In the present invention, since the oxide powder rod for the core is produced through both powder producing burners arranged under the above conditions, a large amount of powder at the center and a large amount at the outer periphery which are observed when only one powder producing burner is used are produced. The negative effects of a small amount of powder accumulation and a temperature distribution tendency of high temperature at the center and low temperature at the outer periphery are eliminated, and as a result, the oxide powder is desirable for the core of SI type optical fiber. A rod, that is, an oxide powder rod with a refractive index distribution coefficient α of 4≦α is obtained.

Moreover, in the present invention, since the oxide powder is produced by each of the above-mentioned powder producing burners to produce a predetermined oxide powder bar, the manufacturing speed can be increased even when producing a large oxide powder bar.
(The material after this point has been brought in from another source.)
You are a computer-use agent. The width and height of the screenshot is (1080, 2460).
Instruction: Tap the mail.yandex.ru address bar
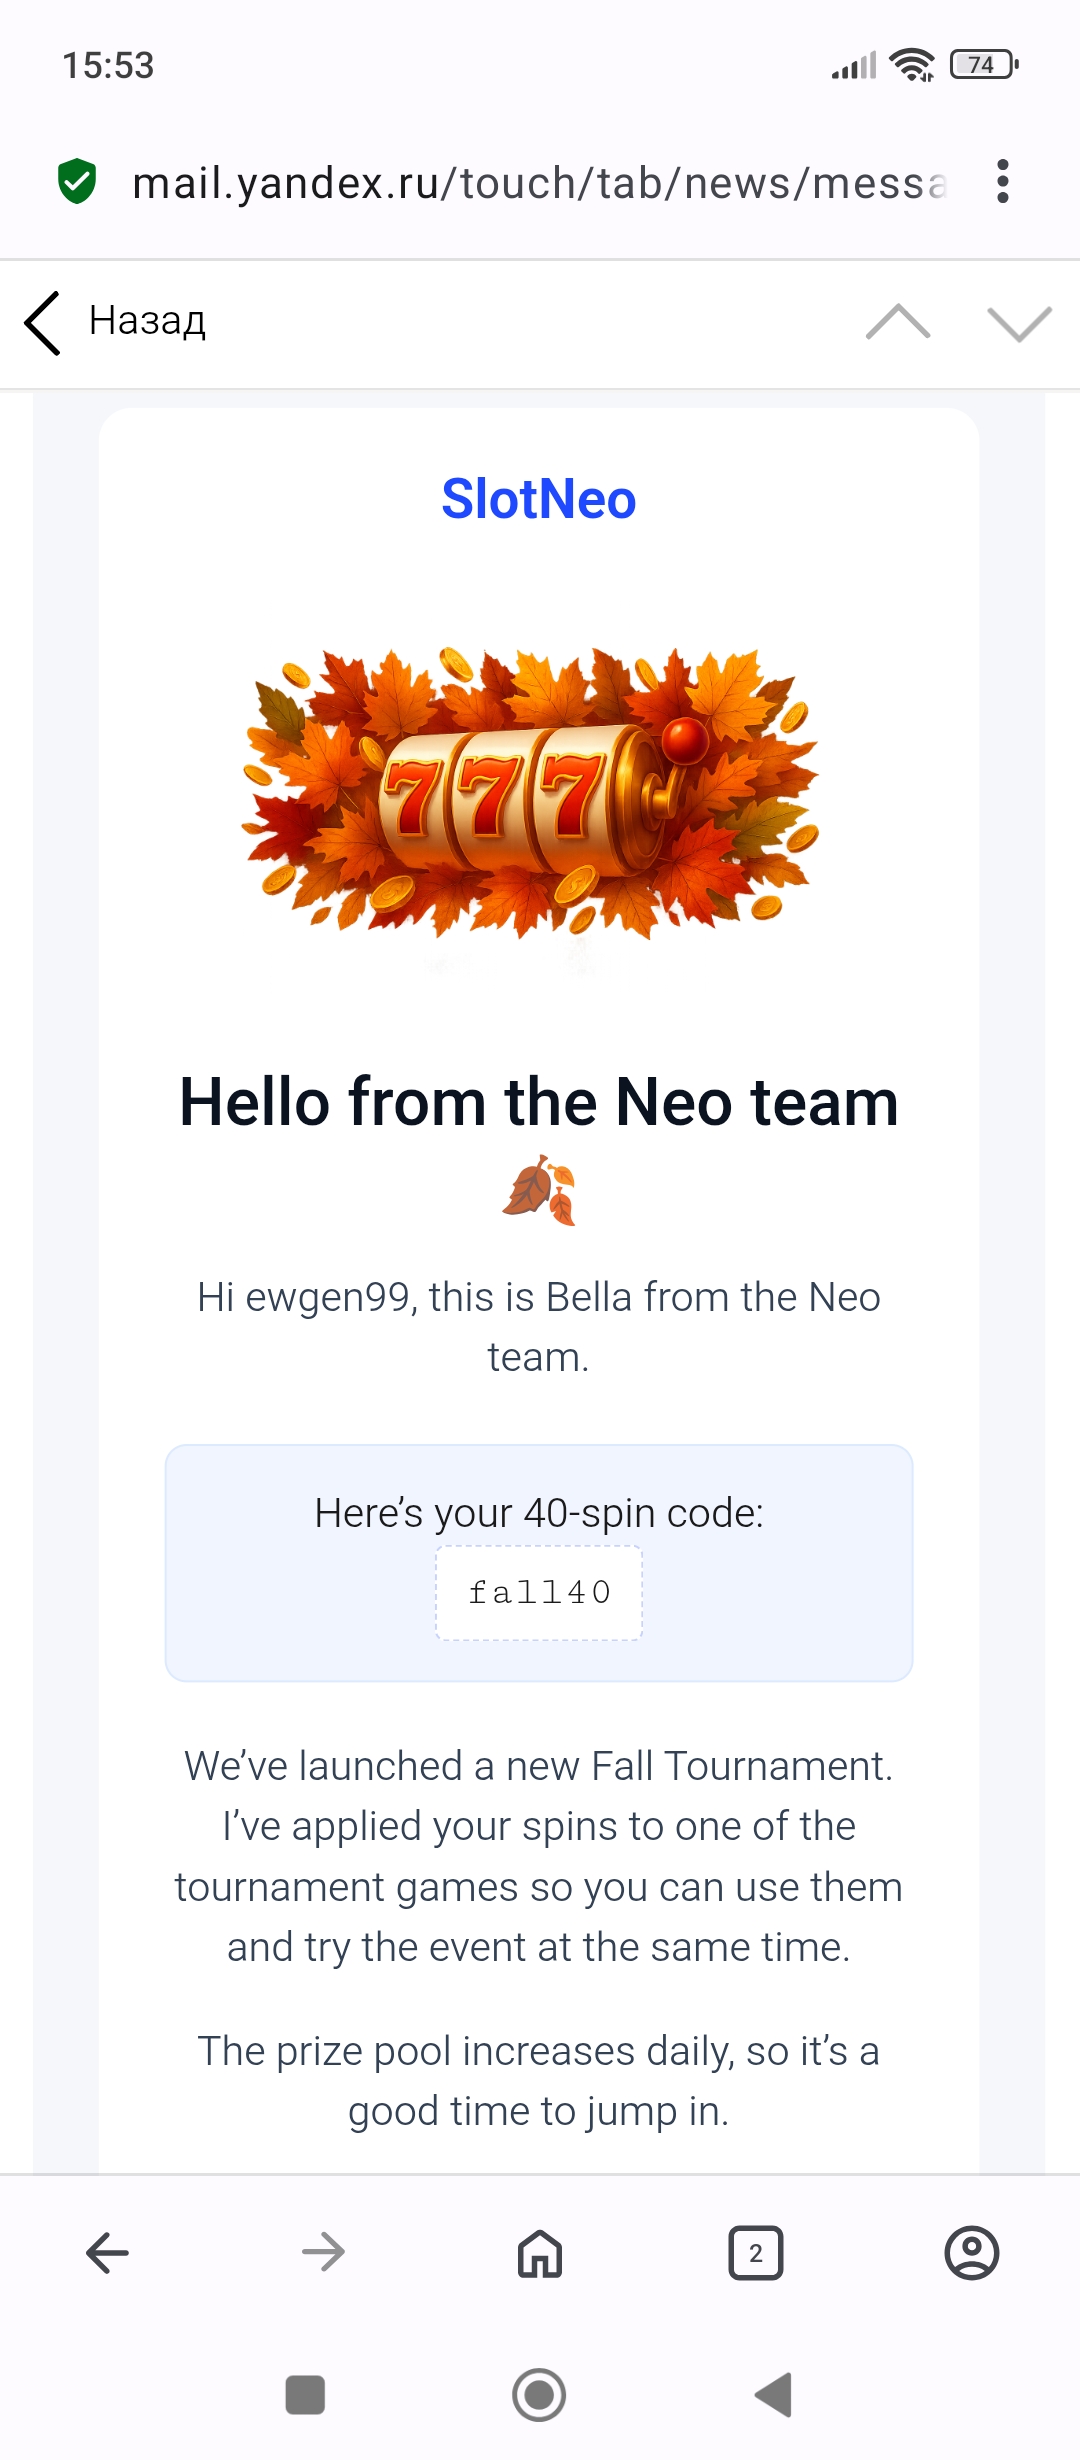tap(538, 184)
Therefore, high quality oxide powder rods can be efficiently produced.

[Brief explanation of the drawing]

The drawing is a schematic cross-sectional view showing one embodiment of the method of the present invention. 4... Powder depositor, 5, 6... Burner for powder generation, 7... Oxide powder rod, θ ₁ , θ ₂ …… Intersection angle.

Claims (1)

[Claims] 1 In a method for manufacturing an oxide powder rod, which is the core of an SI type optical fiber, by a vapor phase axial method, a powder generation burner for axial deposition and a powder generation burner for circumferential deposition are prepared. The powder generation burner for axial deposition is arranged so that the intersection angle θ ₁ with respect to the axis of the powder depositor is 0°≦θ ₁ <45°. The burner has an intersection angle _θ2 of 45°<θ with respect to the above-mentioned axis.
₂ ≦90°, and the oxide powder produced by supplying a glass vapor phase raw material and a dopant to both powder generation burners is deposited and grown in a rod shape in a powder depositor. A method for producing an optical fiber oxide powder rod.